India led the pack as trust in that country’s press jumped nine percent to 73 percent. Mexico and Spain ranked next, advancing six percent to 59 percent and 42 percent, respectively.
The Chinese are most trusting as 80 percent of them give a thumbs-up to the state-run media. That high level of trust is probably due to the reluctance of respondents to criticize the Beijing government.
Saudi Arabia suffered the biggest drop in media trust, a 17 percent fall-off to 46 percent. The torture, murder and dismemberment of Saudi dissident and Washington Post contributor Jamal Khashoggi may have triggered that crash.
The UAE ranked next with a seven percent decline to 53 percent, followed by Canada’s four percent dip to 53 percent.
Despite the steady drumbeat anti-media rants by President Trump, US trust remained at 48 percent
The Edelman survey found traditional media are more trusted than social media by a 61 percent to 40 percent margin.
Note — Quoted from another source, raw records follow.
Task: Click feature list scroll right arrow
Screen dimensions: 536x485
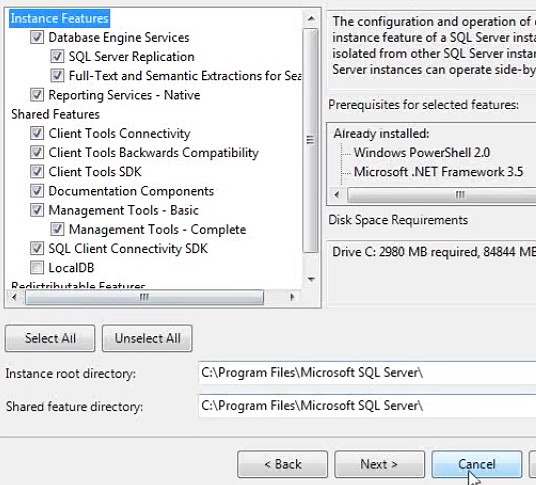Action: 292,297
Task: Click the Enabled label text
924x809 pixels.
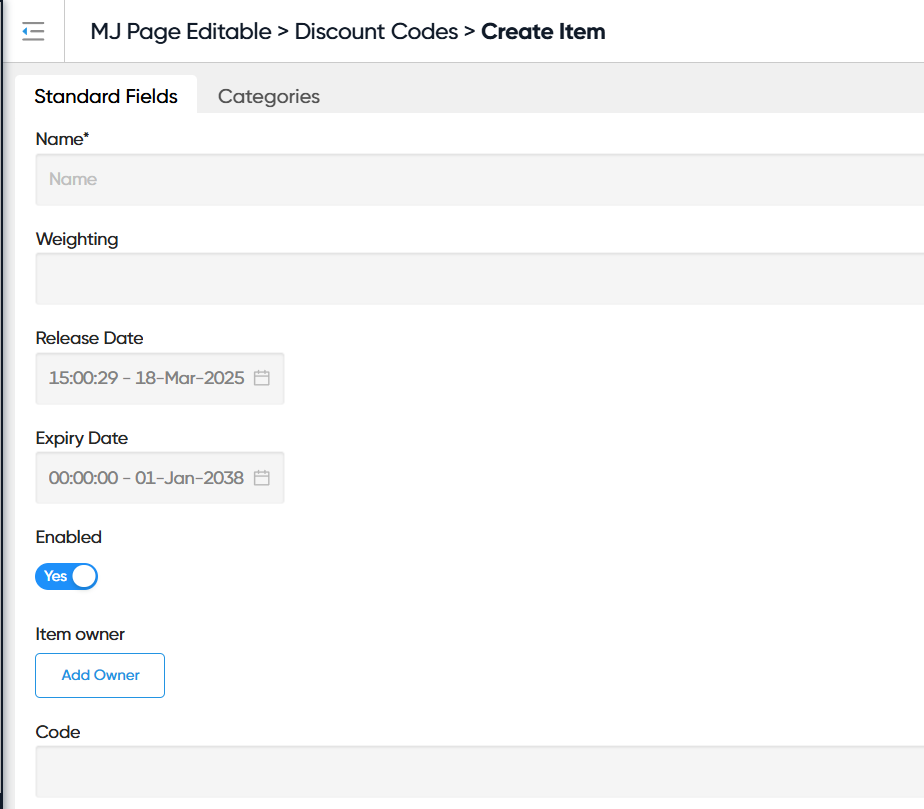Action: pos(69,537)
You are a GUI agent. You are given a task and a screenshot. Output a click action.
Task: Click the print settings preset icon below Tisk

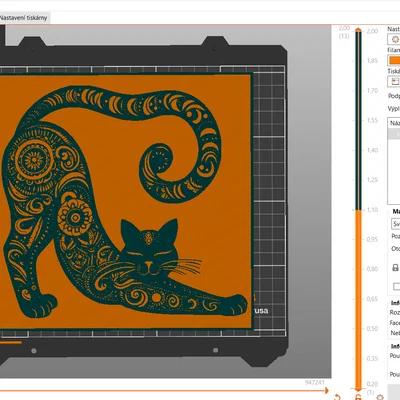(x=395, y=82)
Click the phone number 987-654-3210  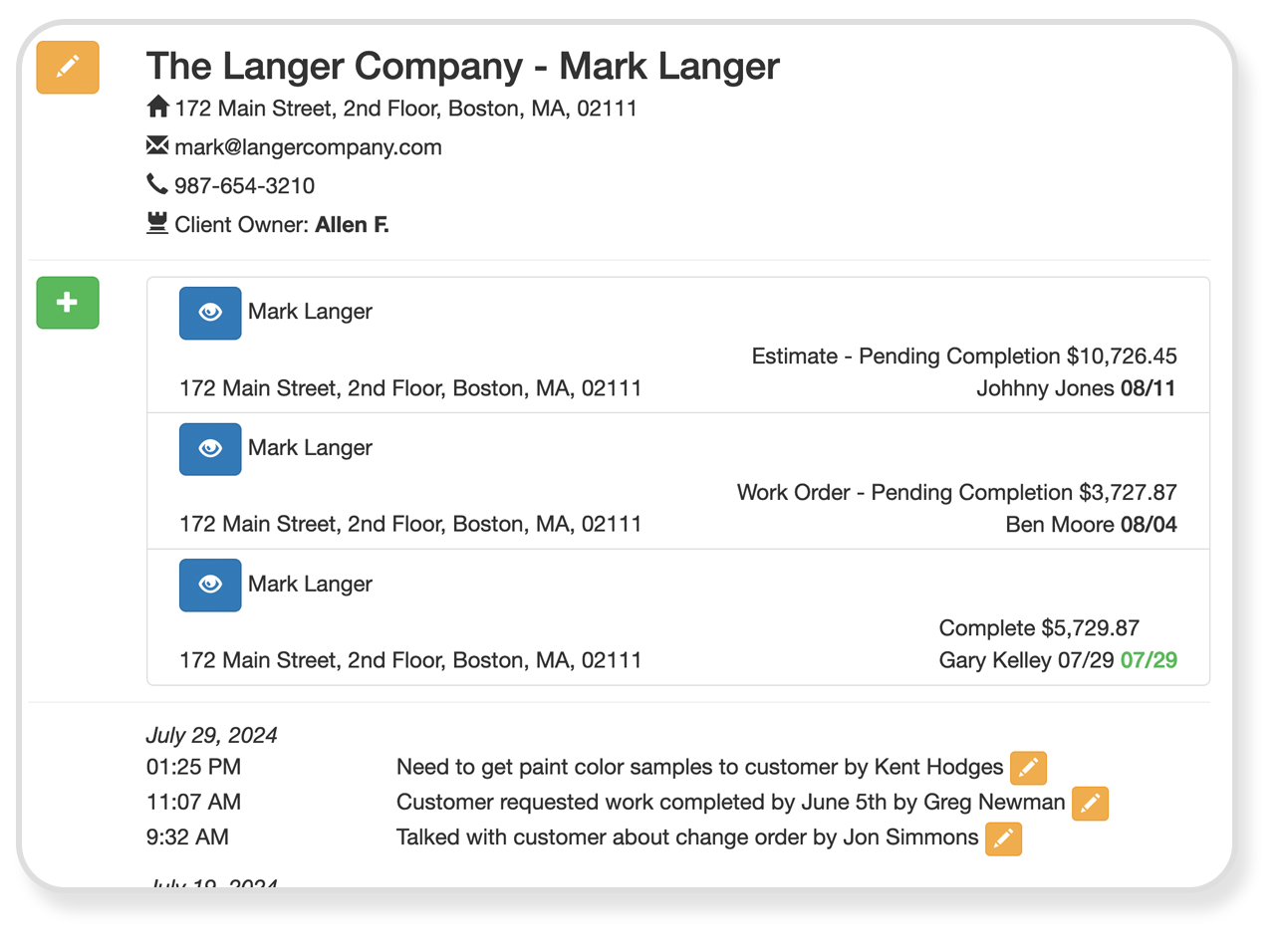tap(244, 186)
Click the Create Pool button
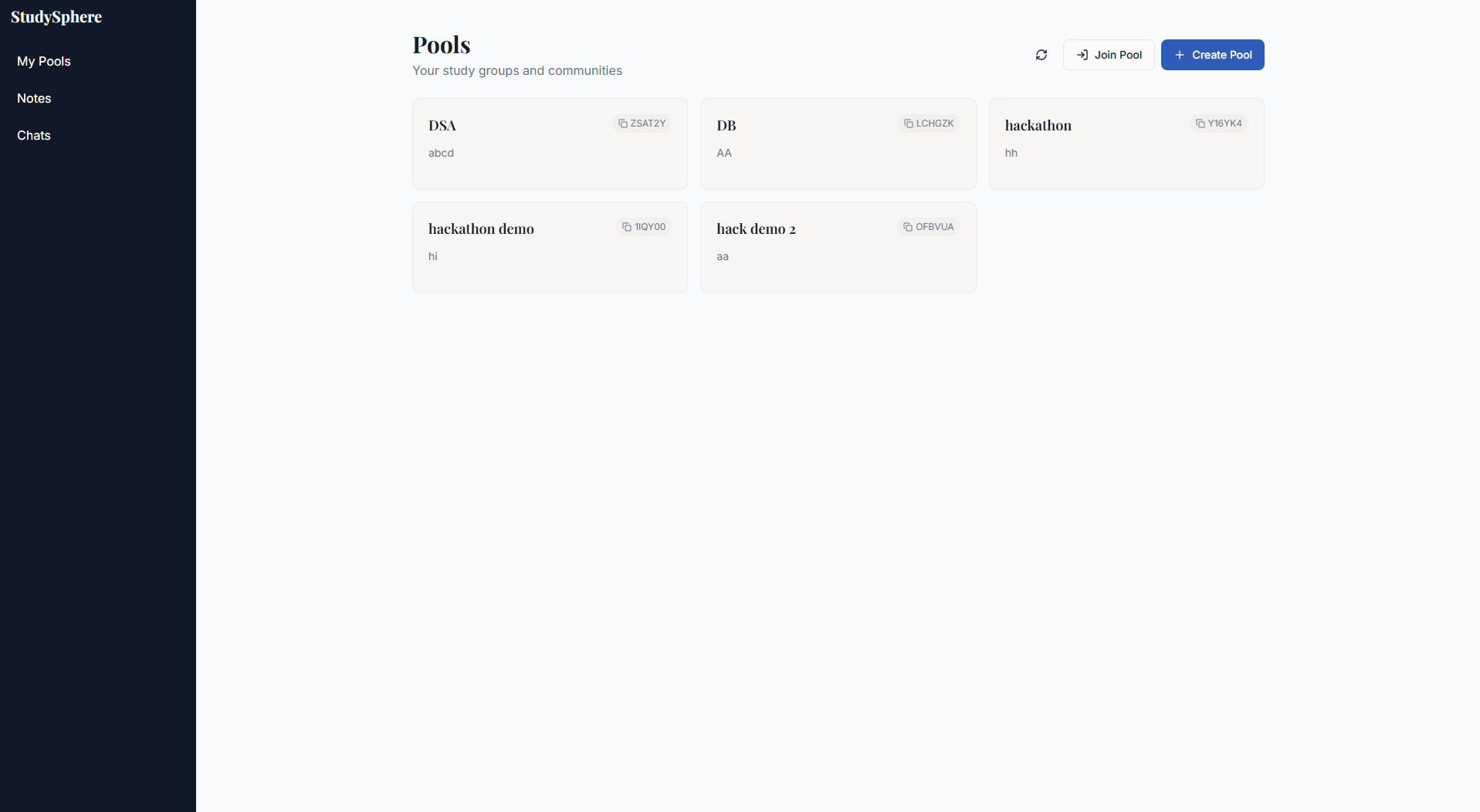The height and width of the screenshot is (812, 1480). point(1212,55)
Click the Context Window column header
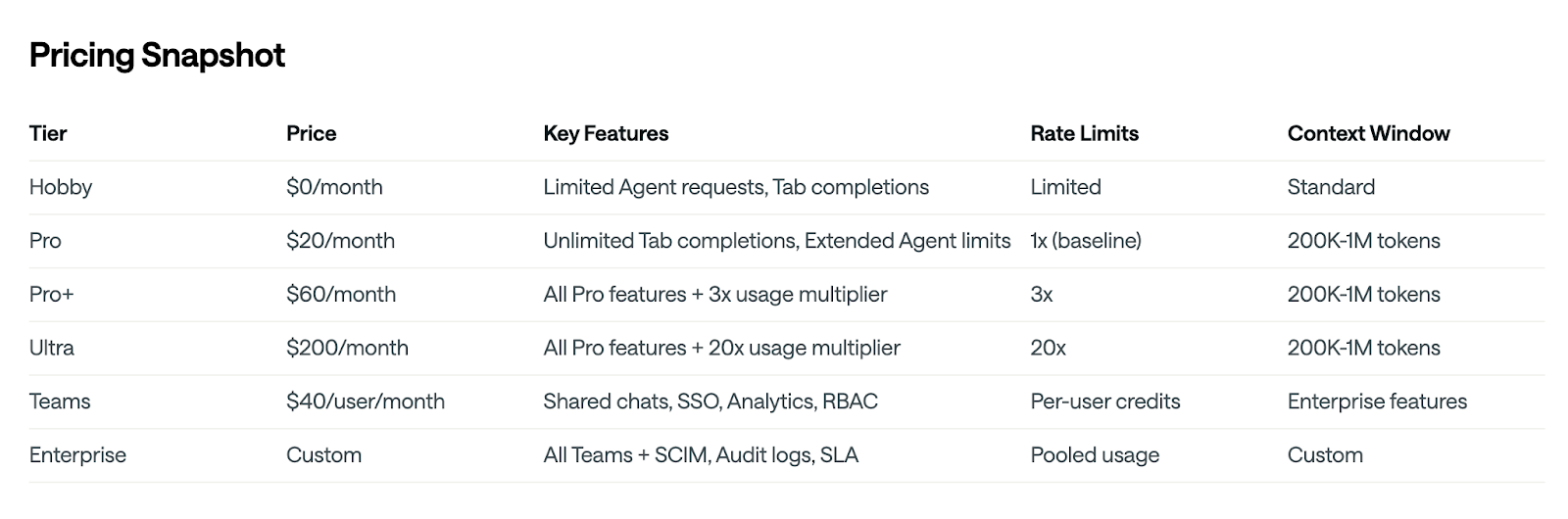The width and height of the screenshot is (1568, 519). (x=1368, y=134)
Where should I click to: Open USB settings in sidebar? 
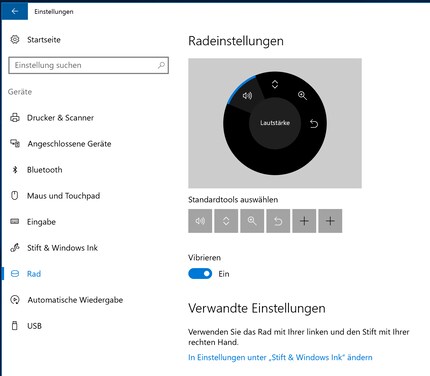(26, 326)
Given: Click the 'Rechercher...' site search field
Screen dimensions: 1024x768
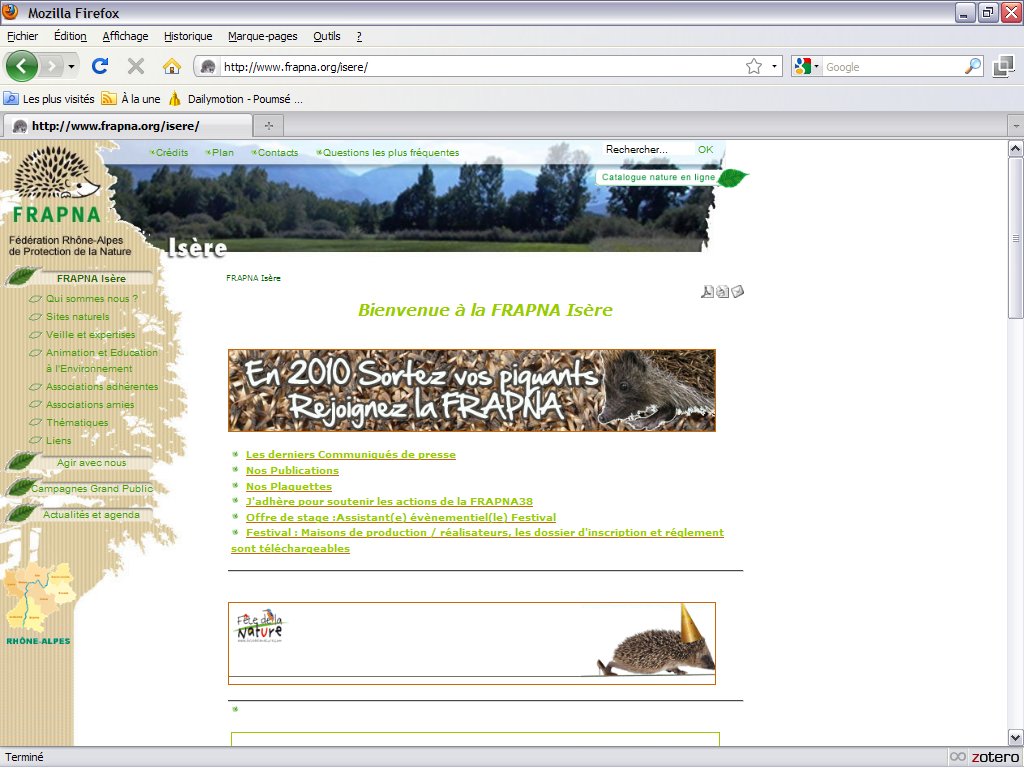Looking at the screenshot, I should 645,150.
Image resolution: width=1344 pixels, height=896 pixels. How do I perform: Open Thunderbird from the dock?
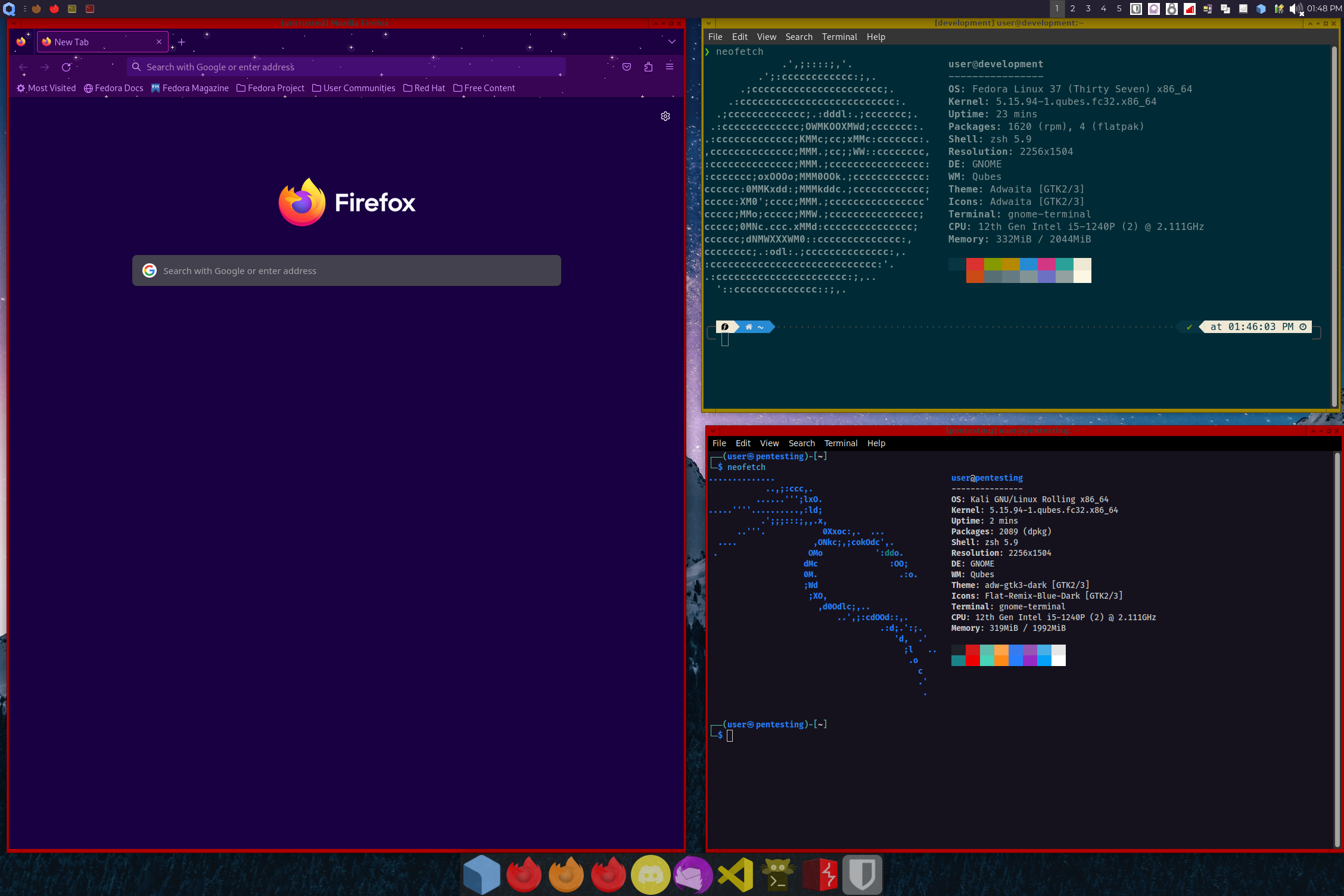693,874
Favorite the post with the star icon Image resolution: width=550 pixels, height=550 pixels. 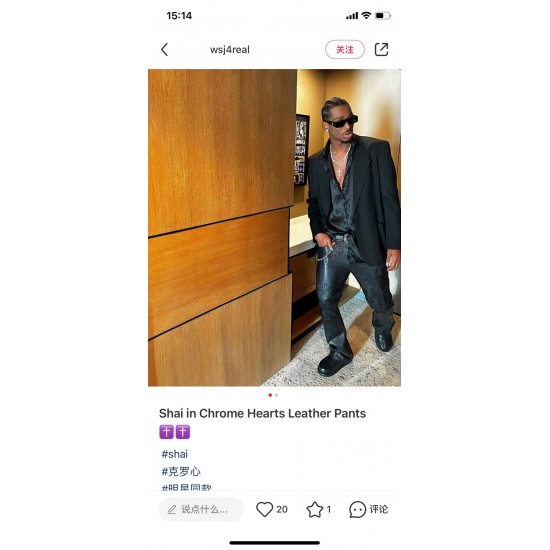pos(315,509)
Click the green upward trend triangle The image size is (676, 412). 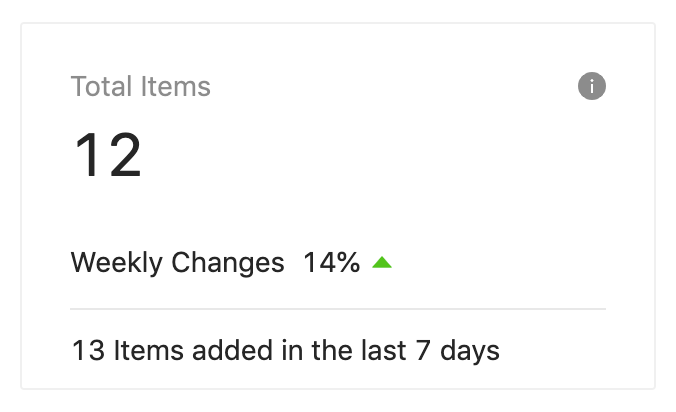coord(382,262)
The firm also reported that 72 percent of respondents in 28 countries surveyed believe companies should stop advertising with any media platform that fails to prevent the spread of fake news and false information.
Only 64 percent of US respondents hold advertisers accountable for fake news on sites on which they advertise.
That does not bode well ahead of the presidential election as Vladimir Putin’s troll farms are expected to spring into action once again.
And speaking of propaganda, former Wall Street Journal publisher Gordon Crovitz blasted US companies that rely solely on “programmatic advertising,” which is the placement of ads by algorithms without consideration of the content or journalistic standards of the sites.
In his Jan. 22 New York Times op-ed piece, Crovitz wrote that algorithmic advertisers such as Geico, Best Buy and ETrade help fund Putin’s Sputnik News propaganda site.
Putin's other top disinformation vehicle, RT.com, attracted more than 475 programmatic advertisers during a recent six-month period. That lot includes Amazon, Wal-Mart, Kroger and PayPay.
By supporting those sites, US advertisers help Russia promote divisiveness in the US and Kremlin lies such as the one denying that ally Syria used nerve gas on its own people.
Crovitz is co-founder of NewsGuard, which helps companies determine what sites are “safe” for their brands.
He said advertisers that restrict programmatic ads to trustworthy sites return ad dollars to publishers that badly need the support.
Those advertisers also give Putin a poke in the eye.